---------- RECORDS FOR THE EXERCISE ----------

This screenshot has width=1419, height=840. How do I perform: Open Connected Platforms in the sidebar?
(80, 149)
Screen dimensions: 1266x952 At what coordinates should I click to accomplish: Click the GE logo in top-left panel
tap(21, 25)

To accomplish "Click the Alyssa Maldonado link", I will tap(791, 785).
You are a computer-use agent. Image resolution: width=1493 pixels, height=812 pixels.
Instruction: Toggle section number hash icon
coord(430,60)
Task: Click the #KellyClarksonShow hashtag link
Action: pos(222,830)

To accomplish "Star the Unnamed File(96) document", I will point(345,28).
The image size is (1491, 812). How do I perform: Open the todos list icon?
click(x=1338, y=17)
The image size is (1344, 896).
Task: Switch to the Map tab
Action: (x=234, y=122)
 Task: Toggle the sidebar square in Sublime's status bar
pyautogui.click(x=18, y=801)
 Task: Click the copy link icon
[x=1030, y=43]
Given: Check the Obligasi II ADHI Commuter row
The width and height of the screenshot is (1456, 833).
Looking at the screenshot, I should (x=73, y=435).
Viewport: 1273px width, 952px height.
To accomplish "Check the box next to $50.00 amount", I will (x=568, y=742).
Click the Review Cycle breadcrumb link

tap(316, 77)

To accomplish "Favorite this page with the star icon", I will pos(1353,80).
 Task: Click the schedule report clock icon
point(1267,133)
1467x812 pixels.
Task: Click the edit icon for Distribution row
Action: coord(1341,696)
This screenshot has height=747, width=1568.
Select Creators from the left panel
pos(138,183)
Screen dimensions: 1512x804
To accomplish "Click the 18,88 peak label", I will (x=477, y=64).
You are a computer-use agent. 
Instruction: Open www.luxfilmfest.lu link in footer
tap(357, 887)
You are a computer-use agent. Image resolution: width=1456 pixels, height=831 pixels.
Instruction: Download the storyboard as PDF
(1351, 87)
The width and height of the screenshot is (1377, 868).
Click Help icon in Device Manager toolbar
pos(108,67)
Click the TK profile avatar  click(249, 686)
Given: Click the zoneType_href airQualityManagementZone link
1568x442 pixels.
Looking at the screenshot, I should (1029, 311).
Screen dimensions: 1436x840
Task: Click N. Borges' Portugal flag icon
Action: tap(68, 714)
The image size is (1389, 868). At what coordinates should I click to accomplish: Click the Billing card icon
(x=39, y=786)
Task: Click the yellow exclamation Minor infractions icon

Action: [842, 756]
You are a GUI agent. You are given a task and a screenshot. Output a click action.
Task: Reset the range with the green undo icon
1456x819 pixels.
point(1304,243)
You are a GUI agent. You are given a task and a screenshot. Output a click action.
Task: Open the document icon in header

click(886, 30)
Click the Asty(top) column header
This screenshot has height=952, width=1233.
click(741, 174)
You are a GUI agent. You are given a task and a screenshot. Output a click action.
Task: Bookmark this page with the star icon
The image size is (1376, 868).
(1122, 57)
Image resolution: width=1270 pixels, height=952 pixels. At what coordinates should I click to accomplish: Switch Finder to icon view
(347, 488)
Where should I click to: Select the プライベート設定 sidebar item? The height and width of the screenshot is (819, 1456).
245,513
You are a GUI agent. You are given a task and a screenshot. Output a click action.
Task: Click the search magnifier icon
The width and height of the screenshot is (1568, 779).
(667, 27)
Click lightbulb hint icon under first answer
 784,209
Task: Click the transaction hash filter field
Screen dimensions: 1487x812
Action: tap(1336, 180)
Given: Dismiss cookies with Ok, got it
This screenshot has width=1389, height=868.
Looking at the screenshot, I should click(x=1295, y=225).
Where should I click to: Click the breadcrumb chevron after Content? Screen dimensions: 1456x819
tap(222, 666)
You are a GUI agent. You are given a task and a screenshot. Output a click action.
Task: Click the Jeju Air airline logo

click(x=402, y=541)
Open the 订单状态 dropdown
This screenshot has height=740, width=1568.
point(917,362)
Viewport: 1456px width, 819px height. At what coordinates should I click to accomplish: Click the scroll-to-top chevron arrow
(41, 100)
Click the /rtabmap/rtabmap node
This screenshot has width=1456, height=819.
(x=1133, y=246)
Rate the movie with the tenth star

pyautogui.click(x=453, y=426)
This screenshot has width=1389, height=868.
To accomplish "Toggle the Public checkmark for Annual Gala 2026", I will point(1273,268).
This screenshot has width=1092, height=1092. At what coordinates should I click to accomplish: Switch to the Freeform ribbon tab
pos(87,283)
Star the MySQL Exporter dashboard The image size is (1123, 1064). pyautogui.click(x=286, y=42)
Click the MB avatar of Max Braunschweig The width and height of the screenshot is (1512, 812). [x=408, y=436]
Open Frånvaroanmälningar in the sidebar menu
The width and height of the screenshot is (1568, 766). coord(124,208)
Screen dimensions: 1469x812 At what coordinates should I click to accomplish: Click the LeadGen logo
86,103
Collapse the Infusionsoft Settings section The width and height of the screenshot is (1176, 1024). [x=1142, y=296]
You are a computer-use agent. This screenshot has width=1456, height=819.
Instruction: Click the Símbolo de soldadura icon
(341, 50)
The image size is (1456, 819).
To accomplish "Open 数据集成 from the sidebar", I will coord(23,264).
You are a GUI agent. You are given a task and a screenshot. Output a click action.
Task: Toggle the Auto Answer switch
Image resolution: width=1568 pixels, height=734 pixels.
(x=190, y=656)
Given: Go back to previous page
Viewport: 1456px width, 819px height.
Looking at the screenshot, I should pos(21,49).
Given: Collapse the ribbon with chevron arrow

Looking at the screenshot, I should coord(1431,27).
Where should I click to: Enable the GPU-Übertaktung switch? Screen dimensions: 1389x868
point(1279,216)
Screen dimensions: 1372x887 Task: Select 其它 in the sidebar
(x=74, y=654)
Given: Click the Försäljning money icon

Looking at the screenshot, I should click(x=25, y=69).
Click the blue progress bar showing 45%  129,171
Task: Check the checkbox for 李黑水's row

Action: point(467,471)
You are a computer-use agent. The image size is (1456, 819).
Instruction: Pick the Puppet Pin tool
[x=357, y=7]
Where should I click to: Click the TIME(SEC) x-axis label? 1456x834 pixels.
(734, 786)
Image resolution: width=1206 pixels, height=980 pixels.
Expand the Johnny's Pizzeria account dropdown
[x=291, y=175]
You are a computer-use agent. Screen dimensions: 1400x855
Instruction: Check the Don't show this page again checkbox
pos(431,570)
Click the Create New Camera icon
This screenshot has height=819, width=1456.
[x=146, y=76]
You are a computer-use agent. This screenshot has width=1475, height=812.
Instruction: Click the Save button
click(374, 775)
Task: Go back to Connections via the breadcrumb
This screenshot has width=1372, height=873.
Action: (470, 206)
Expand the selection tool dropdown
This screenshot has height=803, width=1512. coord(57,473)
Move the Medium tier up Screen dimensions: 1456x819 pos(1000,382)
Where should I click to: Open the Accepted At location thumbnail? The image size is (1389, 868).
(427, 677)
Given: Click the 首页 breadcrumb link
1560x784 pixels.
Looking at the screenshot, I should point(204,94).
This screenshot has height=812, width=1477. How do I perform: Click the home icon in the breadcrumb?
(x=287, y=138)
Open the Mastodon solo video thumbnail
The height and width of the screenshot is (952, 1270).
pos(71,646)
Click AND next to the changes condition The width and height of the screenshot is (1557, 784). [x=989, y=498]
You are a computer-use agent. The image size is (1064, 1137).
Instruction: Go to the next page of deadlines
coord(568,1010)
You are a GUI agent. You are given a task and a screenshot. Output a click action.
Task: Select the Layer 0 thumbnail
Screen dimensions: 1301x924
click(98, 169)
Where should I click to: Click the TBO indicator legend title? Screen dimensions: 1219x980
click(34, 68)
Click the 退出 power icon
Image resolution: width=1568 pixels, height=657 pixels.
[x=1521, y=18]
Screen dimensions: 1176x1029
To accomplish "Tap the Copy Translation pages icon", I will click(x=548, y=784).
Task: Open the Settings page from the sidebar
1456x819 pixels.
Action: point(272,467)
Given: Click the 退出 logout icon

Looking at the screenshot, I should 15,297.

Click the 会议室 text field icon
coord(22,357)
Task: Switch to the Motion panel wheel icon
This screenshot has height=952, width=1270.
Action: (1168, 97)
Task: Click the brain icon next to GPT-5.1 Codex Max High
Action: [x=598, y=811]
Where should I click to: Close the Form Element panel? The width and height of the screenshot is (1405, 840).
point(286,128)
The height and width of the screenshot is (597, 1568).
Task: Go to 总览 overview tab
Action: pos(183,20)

----------

PROBLEM TO WORK ON - Please state the number of lines above that hold the string "Settings", with nothing else added.

EXERCISE RESULT - 2